## What needs to be done
Exact copy, pictures excluded: the lines from the one containing "Image resolution: width=590" to the end of the listing.

## Material for this exercise
● ● ●

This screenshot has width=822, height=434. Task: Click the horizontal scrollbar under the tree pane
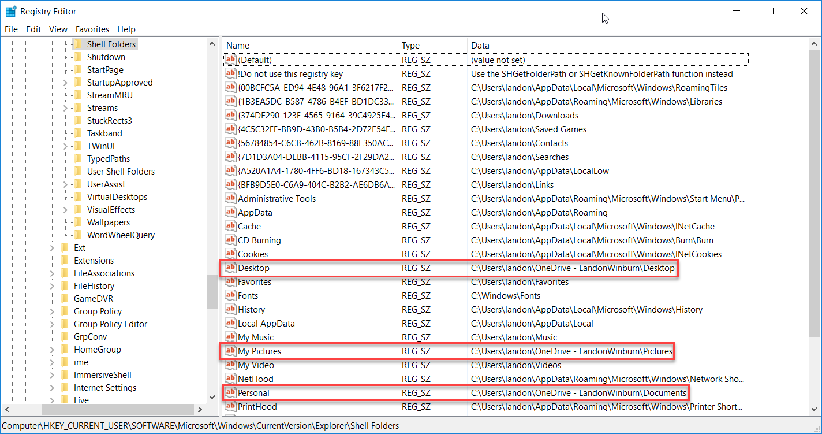[x=115, y=409]
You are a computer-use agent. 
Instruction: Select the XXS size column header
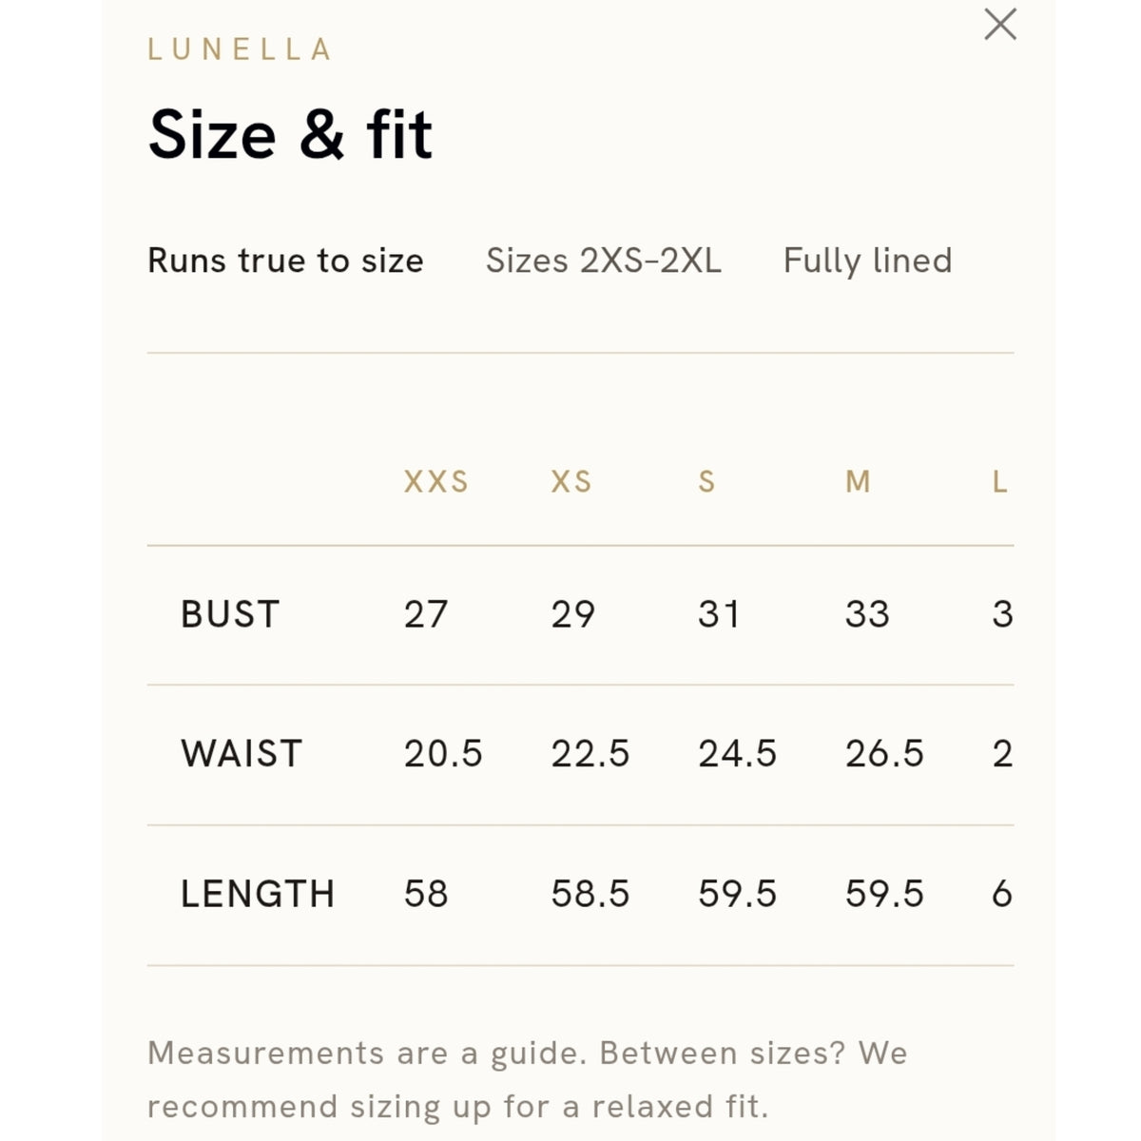[x=436, y=482]
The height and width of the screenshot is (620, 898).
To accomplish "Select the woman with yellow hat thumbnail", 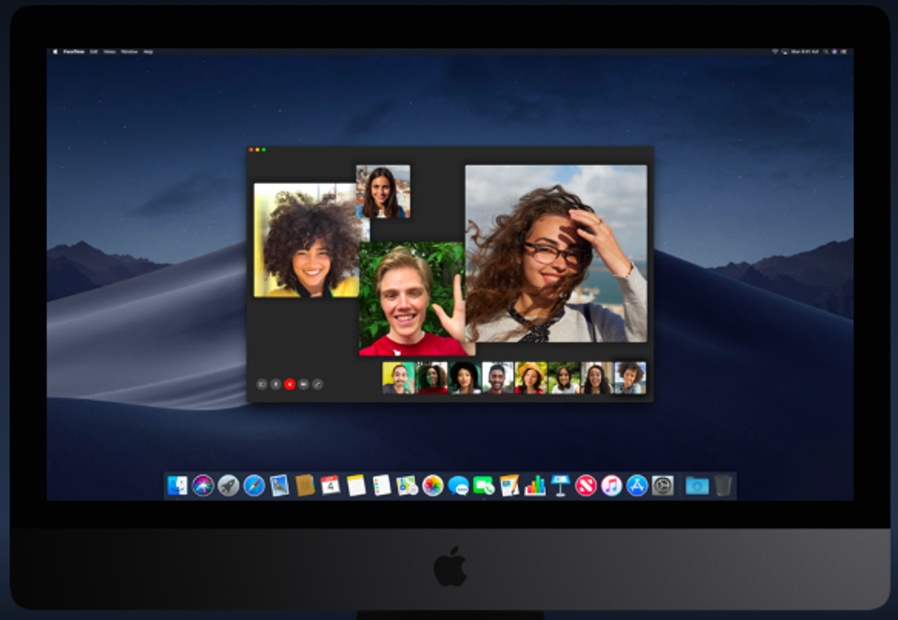I will click(x=531, y=377).
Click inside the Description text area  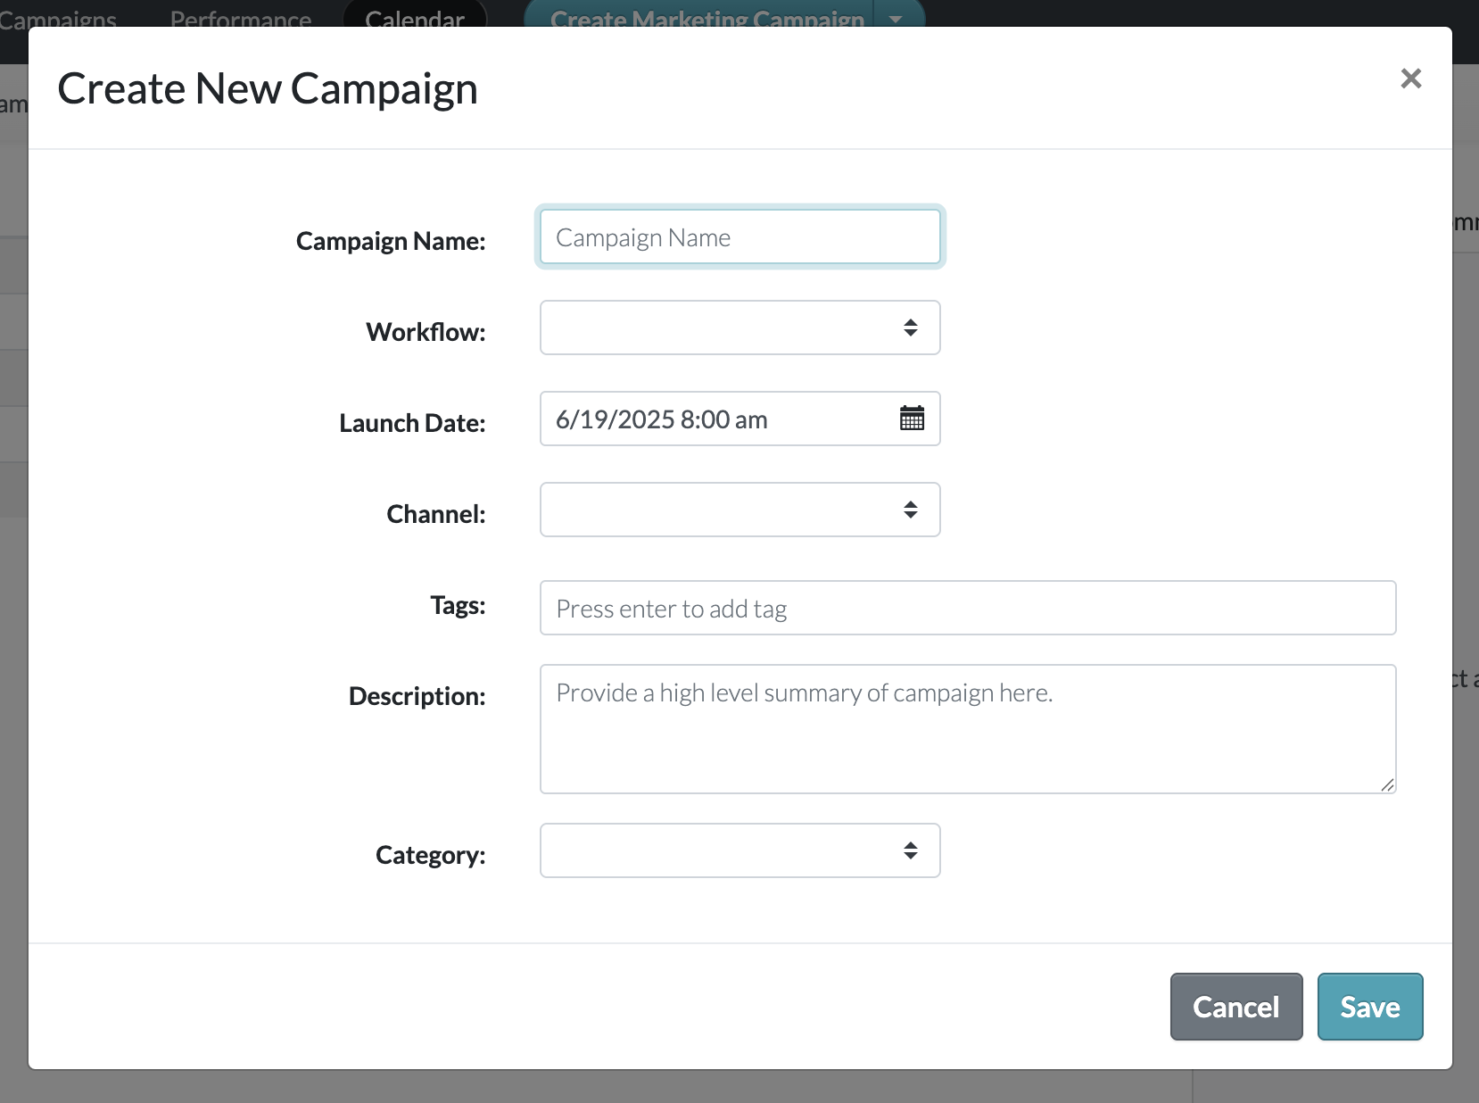pos(967,728)
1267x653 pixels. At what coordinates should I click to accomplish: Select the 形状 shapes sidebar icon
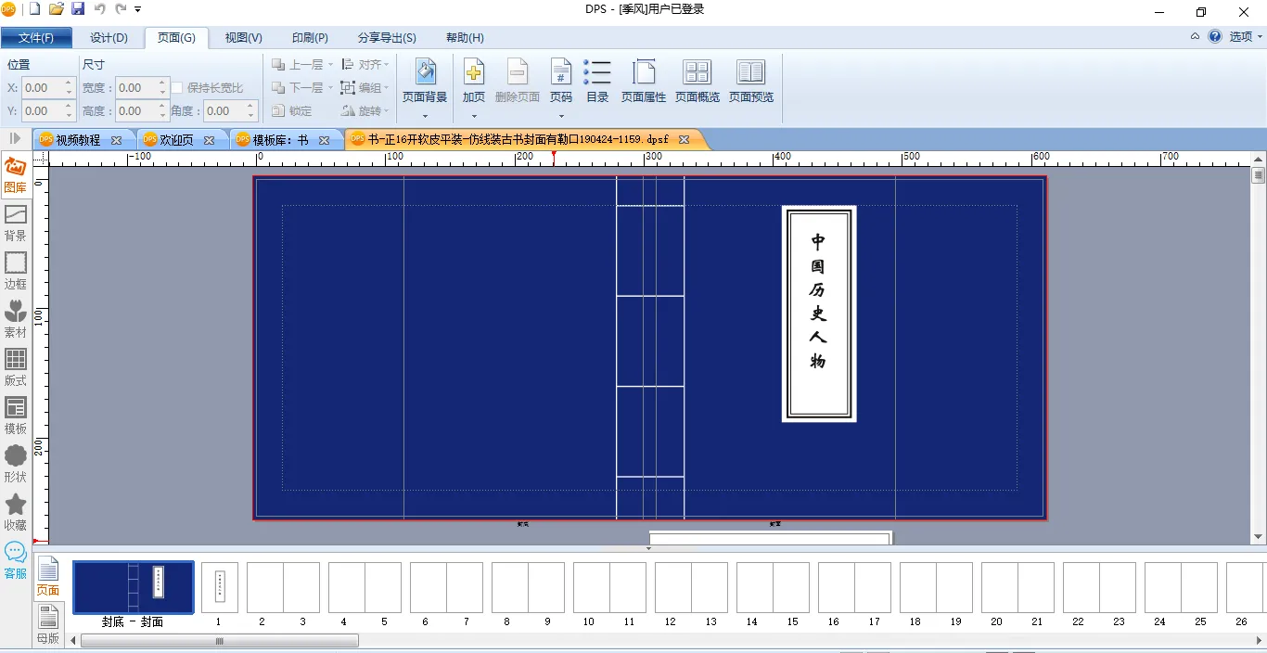[16, 464]
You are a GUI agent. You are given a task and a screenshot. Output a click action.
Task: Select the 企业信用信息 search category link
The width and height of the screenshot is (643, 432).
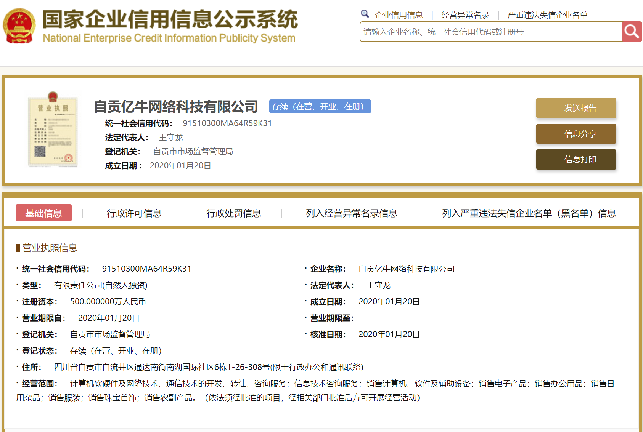pos(399,15)
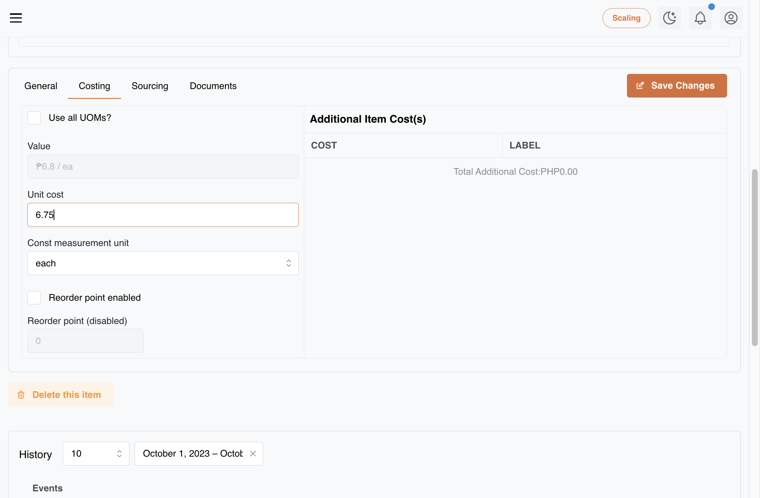Click the blue notification dot indicator
The image size is (760, 498).
(x=712, y=7)
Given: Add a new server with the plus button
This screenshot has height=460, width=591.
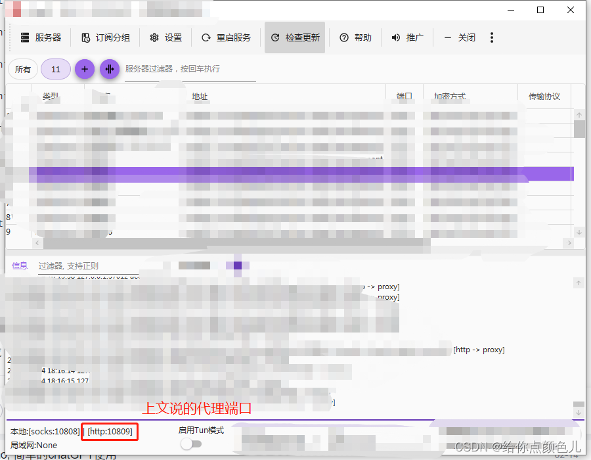Looking at the screenshot, I should click(x=84, y=69).
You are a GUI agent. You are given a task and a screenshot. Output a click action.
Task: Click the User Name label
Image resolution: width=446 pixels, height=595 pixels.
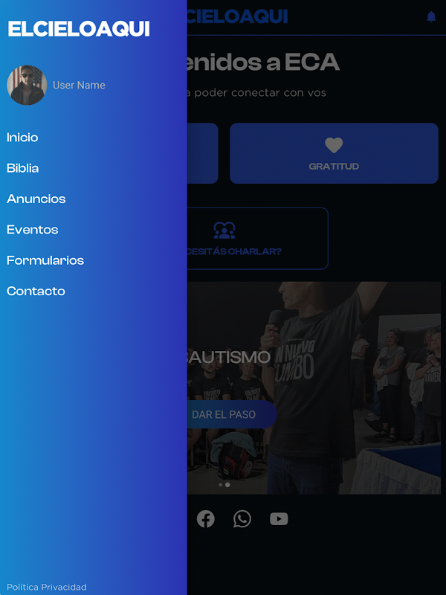point(79,85)
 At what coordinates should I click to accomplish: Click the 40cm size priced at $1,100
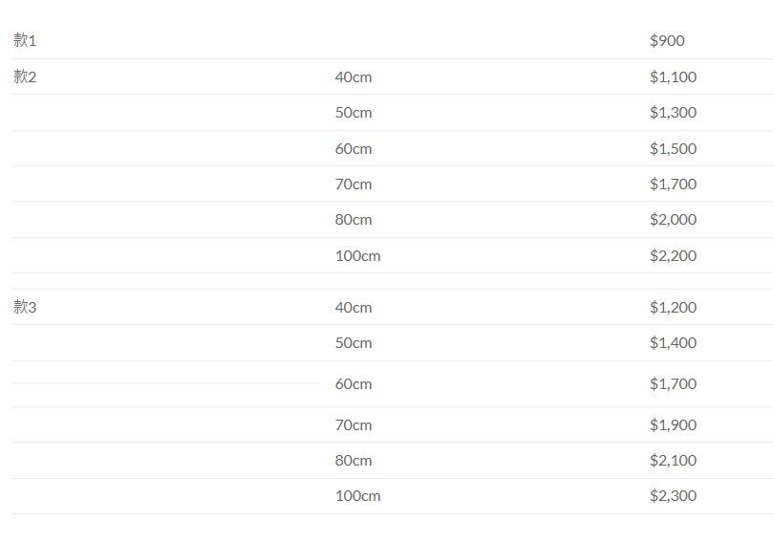(354, 77)
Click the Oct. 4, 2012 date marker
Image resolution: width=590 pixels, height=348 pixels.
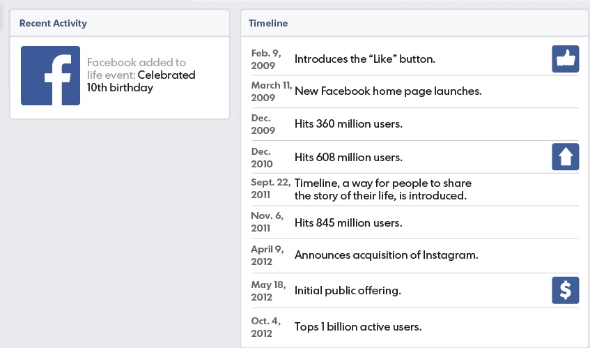click(265, 327)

● ● ●

## Response below
Image resolution: width=590 pixels, height=348 pixels.
click(265, 327)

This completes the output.